Severity detection was a trap. Greptile encodes severity two ways: P-grade badges and word form ("critical"/"high"/"medium"/"low"). Body prose often contains "low" or "high" in unrelated senses, so a naive regex misclassifies almost everything. I had to prioritize the badge alt-text and standalone P-token first, then fall back to word matching.

Tool-agnostic without writing N integrations. Building a Cursor plugin and an opencode plugin and a Codex plugin would have eaten the whole hackathon. I chose Markdown handoffs with target-specific framing instead. Every agent reads Markdown natively, and the adapter layer is small enough that adding Claude Code or Copilot CLI is a ~30-line file.

Capsule size vs. completeness. A handoff is only useful if the next agent will actually read it, which means it has to stay compact. But I also wanted full history. The split — small typed capsule + separate append-only events/<id>.jsonl — let me keep both without either one rotting.

Offline-first by default. Conference Wi-Fi is unreliable and demo accounts get rate-limited. Every external integration (Nia, Greptile) has a mock client that's always available, and the factories fall back to mock with a warning rather than crashing if a key is missing.

- WHAT YOU WILL DO -
A. In the hackathon write-up, what format did the author use for handoffs instead of building a separate plugin for each tool?
B. Write the next part of the hackathon write-up, starting after its last sentence.

- PROVIDED INFORMATION -
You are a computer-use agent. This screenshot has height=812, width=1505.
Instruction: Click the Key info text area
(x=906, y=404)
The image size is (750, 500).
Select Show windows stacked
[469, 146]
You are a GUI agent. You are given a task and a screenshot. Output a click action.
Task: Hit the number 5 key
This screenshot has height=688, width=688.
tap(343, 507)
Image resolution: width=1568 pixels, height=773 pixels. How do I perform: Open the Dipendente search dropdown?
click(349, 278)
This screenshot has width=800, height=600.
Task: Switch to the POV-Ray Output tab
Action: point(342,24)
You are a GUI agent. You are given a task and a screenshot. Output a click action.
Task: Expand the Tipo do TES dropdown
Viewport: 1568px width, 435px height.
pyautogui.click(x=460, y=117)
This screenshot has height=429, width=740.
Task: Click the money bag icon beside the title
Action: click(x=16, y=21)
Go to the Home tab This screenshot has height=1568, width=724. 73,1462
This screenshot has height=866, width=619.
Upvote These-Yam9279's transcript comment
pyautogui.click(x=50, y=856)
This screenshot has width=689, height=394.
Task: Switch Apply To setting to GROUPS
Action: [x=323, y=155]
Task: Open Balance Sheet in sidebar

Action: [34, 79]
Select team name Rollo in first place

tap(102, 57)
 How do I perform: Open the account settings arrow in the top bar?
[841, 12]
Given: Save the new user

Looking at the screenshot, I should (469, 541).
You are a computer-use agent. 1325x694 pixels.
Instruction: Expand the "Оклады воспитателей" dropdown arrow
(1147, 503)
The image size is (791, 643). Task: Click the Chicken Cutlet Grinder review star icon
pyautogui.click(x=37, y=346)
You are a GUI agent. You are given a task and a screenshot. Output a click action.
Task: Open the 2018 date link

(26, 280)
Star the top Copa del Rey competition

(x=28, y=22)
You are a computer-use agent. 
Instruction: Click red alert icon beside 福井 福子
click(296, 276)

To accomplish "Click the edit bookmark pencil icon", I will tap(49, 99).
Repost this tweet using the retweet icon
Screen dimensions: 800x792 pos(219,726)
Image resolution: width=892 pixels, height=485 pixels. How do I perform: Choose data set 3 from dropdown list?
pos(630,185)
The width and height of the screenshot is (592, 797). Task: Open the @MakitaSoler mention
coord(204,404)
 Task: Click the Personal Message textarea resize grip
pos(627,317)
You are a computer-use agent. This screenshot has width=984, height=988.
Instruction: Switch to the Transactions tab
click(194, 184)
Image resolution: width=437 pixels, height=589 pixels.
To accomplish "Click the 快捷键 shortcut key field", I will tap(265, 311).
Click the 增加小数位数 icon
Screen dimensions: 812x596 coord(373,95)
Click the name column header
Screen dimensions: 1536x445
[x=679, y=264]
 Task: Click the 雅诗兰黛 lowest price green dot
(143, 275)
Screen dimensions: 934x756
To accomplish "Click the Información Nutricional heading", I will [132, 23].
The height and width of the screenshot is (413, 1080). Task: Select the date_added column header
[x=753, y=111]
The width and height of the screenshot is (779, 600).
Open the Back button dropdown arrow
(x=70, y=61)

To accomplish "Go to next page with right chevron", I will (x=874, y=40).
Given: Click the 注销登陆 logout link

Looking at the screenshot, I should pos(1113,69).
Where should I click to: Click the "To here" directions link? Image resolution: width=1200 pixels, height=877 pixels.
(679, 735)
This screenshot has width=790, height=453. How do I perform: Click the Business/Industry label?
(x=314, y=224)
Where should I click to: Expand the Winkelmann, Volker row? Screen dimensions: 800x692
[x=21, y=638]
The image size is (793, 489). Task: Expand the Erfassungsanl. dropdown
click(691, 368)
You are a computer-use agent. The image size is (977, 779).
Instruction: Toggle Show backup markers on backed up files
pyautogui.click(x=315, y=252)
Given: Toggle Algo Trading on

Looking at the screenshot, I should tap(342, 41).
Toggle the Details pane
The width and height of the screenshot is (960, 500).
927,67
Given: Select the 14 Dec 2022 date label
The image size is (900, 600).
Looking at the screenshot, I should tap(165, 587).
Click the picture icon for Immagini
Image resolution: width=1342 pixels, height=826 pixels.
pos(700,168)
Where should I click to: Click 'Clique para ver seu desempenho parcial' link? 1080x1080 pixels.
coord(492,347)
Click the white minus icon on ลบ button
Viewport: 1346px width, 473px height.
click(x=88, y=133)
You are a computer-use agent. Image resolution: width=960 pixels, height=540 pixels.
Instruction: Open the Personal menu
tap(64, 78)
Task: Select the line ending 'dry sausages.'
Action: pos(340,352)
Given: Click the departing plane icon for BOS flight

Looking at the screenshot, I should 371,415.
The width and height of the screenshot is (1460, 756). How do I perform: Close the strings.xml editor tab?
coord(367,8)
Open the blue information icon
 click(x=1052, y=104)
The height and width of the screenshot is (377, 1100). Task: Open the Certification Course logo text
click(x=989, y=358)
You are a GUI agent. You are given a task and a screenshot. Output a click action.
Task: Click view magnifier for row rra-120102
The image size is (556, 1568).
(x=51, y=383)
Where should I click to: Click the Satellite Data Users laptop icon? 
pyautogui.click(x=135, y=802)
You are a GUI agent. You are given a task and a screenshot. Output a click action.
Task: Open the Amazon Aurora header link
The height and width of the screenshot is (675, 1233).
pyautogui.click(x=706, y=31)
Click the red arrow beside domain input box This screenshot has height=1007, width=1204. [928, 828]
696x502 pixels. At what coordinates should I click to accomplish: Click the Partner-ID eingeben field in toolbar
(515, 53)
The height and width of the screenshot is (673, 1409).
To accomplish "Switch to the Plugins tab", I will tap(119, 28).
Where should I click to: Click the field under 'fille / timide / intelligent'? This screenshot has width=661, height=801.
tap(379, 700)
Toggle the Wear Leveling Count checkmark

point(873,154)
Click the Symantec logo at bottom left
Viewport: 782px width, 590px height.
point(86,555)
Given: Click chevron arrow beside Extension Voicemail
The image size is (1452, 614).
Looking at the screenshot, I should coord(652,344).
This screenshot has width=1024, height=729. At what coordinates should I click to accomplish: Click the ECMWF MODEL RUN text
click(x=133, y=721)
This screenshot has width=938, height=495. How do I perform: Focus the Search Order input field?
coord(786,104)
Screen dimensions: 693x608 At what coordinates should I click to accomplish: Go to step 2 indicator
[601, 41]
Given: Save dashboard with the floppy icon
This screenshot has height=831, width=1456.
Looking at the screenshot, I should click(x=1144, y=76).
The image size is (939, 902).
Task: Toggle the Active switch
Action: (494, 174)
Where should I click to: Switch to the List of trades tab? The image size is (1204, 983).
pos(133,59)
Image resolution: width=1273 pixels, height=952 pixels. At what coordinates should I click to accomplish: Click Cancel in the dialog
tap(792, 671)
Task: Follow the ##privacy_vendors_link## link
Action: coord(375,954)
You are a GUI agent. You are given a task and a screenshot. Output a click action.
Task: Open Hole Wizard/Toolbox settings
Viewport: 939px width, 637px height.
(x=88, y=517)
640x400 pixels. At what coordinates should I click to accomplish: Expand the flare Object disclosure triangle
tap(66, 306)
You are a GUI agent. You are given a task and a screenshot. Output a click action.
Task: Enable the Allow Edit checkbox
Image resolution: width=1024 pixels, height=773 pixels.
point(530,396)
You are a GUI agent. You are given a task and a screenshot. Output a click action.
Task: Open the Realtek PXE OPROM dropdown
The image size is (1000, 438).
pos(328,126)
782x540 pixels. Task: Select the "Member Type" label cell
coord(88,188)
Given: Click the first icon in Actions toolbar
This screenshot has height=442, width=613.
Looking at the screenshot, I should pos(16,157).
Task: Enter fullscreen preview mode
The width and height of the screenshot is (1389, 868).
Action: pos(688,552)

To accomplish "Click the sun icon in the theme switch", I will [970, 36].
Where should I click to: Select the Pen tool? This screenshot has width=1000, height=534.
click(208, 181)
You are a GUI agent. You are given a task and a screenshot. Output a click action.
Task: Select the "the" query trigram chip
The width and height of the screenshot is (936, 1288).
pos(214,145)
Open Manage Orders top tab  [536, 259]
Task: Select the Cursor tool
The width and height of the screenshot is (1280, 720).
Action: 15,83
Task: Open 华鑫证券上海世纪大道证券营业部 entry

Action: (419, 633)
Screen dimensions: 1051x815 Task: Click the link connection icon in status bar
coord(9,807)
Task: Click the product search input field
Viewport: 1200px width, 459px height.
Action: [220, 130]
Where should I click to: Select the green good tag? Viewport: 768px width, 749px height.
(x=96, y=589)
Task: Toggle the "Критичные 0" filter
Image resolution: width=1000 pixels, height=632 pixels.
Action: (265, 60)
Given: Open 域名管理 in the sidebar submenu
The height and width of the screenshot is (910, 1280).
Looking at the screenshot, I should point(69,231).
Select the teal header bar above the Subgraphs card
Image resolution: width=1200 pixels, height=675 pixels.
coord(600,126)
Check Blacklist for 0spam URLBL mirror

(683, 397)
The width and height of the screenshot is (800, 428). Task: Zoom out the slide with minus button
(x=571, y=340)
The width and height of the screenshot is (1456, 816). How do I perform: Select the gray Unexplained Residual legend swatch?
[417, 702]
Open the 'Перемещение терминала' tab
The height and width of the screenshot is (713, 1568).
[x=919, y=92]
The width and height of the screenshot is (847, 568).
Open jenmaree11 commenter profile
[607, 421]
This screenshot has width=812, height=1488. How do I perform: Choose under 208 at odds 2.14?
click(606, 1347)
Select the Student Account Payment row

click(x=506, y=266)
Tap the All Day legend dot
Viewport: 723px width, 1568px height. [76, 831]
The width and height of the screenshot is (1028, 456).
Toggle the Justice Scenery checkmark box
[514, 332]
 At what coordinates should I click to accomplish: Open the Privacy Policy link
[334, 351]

- EXERCISE RESULTS -
A. Markdown handoffs with target-specific framing.

B.
What I learned

  • Most "give the agent more context" complaints are really "give the agent more task state." Repo-level guidance isn't the gap; per-task continuity is.
  • When an AI product has a GitHub app, gh api is often a better integration surface than chasing a REST key. It works for every user of that app, immediately.
  • A plain Markdown file is a shockingly powerful interop format between agents. Every harness reads it without translation.
  • A small typed snapshot plus an append-only event log beats trying to keep one growing JSON object internally consistent.
  • Designing for the offline demo first made the online demo more reliable too.

What's next

  • A Cursor sidebar extension for capsule editing instead of the CLI.
  • Capsule-aware retrieval over closed capsules so a new task can be seeded with relevant prior decisions automatically.
  • A real Greptile REST path when the API key flow opens up, sitting alongside the gh adapter.